Dataset entries:
%%

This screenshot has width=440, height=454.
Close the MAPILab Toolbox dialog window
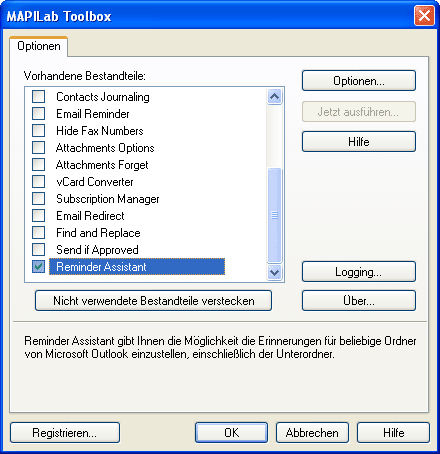pyautogui.click(x=424, y=15)
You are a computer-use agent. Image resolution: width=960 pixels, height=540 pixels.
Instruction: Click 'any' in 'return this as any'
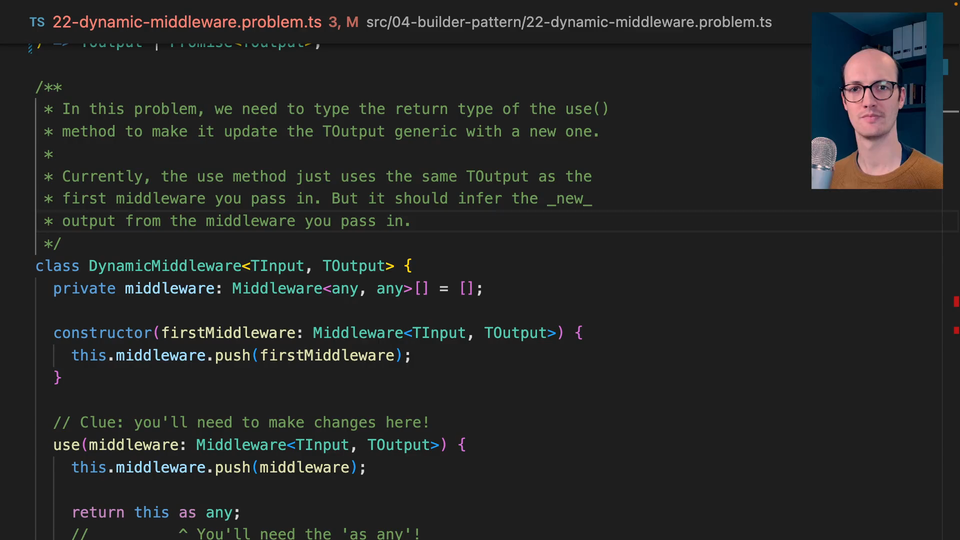click(x=218, y=512)
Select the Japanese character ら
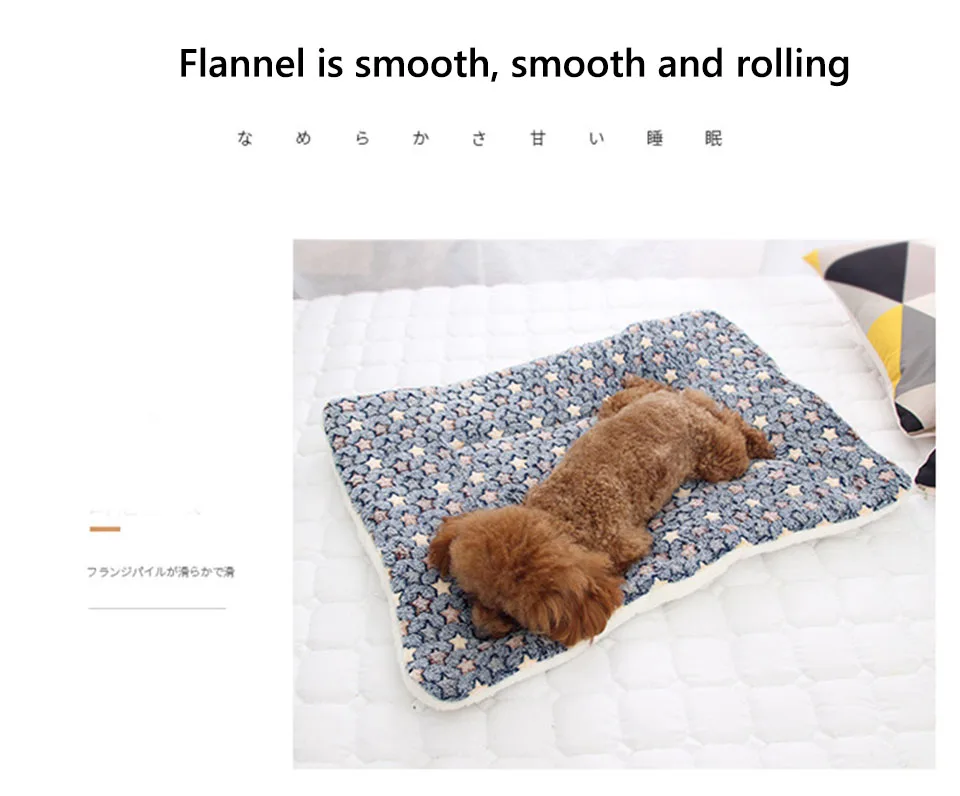960x796 pixels. pos(362,138)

%%

Directions:
From the records above, copy every line that includes the word "width".

Expected answer:
This screenshot has width=440, height=454.
You are a computer-use agent. Image resolution: width=960 pixels, height=540 pixels.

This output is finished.